Why SRE Agents Need Two Memory Tiers
Working memory for the current incident. Long-term memory for past ones. The schema, the retrieval strategy, and the eviction policy that keeps the right context in the prompt.
Why one memory tier is not enough
Working memory holds the current incident: the alert, the metrics, the actions taken so far. It is small, hot, and volatile. Long-term memory holds patterns from past incidents: what worked, what did not, who owned what. It is large, cold, and stable.
Mixing the two breaks both. If you put past incidents into working memory, your prompt blows up. If you treat the current incident as long-term, it pollutes future retrievals. Two tiers is the minimum architecture.
Most agents that struggle in production are running on one tier. The fix is rarely in the model; it is in splitting the memory.
Working memory belongs in the prompt
Working memory is whatever the agent needs to keep in context for the current run. The alert payload, the recent metric values, the steps taken so far. It is shaped by the run, not the system. It dies when the run ends.
Keep working memory tight. The temptation is to dump everything in. Resist. A well-structured working memory of 2k tokens beats a sprawling one of 20k. The model attends better; the cost is lower.
Use a structured format: JSON with named fields, not free-form text. The model handles structure well, and you can reason about what is in working memory at any point.

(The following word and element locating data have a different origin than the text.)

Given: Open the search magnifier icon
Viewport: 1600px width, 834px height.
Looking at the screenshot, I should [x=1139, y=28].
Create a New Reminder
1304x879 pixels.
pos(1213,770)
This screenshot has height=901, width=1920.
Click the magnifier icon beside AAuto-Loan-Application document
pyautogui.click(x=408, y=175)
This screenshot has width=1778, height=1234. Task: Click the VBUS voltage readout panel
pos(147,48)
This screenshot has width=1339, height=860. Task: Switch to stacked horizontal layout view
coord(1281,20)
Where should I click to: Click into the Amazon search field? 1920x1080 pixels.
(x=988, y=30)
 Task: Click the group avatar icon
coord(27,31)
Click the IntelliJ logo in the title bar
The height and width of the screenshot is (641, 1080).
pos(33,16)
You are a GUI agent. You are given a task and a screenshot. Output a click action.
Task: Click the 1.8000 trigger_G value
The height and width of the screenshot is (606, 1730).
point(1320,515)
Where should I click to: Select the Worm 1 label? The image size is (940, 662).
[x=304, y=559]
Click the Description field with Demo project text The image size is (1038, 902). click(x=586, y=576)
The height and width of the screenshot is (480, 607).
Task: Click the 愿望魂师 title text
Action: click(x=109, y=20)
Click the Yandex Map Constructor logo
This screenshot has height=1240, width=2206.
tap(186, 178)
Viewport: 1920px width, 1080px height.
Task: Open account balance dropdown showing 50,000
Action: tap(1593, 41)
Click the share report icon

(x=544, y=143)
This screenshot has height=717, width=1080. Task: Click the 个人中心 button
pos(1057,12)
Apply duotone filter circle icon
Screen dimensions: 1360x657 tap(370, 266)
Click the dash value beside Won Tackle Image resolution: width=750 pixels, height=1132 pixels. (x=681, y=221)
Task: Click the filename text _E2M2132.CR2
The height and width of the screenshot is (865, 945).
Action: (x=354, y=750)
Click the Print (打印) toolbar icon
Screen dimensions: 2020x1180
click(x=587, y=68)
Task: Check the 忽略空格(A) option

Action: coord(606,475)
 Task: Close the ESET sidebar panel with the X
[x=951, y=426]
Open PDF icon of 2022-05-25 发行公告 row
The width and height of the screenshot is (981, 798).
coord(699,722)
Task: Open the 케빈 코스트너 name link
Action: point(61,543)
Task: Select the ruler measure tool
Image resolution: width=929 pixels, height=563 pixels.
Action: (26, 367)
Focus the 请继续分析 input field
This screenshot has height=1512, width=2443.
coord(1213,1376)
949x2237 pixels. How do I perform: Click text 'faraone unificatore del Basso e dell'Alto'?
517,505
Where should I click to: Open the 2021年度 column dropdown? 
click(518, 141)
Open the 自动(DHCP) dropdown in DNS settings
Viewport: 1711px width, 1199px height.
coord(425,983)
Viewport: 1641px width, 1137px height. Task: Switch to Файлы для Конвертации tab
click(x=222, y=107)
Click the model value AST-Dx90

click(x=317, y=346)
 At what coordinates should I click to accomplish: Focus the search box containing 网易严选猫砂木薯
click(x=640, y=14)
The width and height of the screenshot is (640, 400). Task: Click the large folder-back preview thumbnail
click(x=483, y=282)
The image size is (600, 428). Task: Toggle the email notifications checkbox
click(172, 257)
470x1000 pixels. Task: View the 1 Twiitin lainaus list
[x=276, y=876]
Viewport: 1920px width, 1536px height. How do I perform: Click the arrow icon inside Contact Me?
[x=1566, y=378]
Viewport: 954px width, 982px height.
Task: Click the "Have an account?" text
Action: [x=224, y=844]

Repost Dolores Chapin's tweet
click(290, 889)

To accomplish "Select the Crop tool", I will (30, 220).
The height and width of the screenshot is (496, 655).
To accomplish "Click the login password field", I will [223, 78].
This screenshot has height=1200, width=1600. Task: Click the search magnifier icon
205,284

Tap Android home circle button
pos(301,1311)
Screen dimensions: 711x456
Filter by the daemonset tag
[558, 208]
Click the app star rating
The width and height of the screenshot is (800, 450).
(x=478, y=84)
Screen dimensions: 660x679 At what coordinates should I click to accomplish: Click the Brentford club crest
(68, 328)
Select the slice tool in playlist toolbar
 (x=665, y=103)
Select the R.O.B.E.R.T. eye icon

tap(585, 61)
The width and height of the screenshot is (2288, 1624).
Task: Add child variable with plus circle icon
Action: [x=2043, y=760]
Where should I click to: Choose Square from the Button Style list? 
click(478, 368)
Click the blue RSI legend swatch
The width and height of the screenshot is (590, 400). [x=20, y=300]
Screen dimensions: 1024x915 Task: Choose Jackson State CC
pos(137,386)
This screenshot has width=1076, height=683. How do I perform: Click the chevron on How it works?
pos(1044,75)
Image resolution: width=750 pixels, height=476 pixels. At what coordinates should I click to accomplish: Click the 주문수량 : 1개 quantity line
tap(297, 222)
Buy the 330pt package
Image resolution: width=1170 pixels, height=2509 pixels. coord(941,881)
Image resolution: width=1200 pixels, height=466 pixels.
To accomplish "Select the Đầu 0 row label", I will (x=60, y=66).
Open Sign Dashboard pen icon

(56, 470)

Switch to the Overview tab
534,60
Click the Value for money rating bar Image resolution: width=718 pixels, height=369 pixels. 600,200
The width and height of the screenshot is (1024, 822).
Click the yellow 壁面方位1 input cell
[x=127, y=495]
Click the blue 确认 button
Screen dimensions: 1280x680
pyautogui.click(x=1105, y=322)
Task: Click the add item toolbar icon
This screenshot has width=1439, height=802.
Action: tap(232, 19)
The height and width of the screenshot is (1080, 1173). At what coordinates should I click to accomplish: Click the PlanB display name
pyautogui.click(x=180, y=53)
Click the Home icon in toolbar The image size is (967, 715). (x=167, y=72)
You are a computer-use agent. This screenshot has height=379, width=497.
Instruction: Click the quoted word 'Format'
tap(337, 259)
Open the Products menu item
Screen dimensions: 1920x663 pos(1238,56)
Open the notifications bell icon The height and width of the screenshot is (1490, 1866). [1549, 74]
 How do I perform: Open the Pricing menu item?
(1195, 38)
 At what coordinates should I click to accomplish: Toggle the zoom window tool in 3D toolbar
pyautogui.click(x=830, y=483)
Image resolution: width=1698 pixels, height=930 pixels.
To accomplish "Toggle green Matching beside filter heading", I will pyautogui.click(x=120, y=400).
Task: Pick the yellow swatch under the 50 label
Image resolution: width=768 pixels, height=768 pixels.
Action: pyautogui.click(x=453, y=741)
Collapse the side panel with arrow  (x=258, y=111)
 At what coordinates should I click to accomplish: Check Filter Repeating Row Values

Long-term memory belongs in a vector store
Long-term memory is the corpus of past incidents, runbooks, and postmortems. It is too big to fit in the prompt. It is queried via retrieval, with the top-k matching documents pasted into the prompt at the moment of need.
Pick a vector store that supports filters. "Find me past incidents matching this signature, but only for service X, in the last 90 days, that resulted in a successful remediation." Filters are how you keep retrievals on-topic.
Index the corpus thoughtfully. The naive index treats every postmortem as one document; the better index splits it into sections, each tagged with the incident's signature. Retrieval quality is dominated by indexing quality.
The retrieval strategy that works in production
Retrieve at two points: at the start of the run (broad context about the service and recent incidents), and at decision points (targeted lookup for the current hypothesis). Two retrievals, each scoped, beats one broad retrieval.
Cap the retrieval payload size. The agent does not need every matching document; it needs the top three with the most relevant excerpt from each. Caps keep the prompt focused and the cost predictable.
Always pass the retrieval query through the prompt explicitly. The model should know what it asked for and what it got back. Hidden retrieval is hard to debug when the agent makes an unexpected choice.
The eviction policy that prevents drift
Long-term memory grows. Old incidents become misleading once the system changes. Evict aggressively: anything more than 12 months old, anything tagged as superseded, anything from a service that has been retired.
Eviction is a quarterly job, not a continuous one. Pause the agent for a few minutes; clean the index; resume. The cleanup catches stale knowledge that retrieval would otherwise surface as authoritative.
Track retrieval staleness as a metric. The fraction of retrieved documents that the agent decided were irrelevant is a leading indicator of index rot.
What to do this week
Audit your agent's memory. If it is one tier, split it. Move past incidents and runbooks into a vector store; keep current run state in a structured working memory. Re-run your eval suite; the gains usually show up in long-tail cases where the agent now retrieves the right historical context.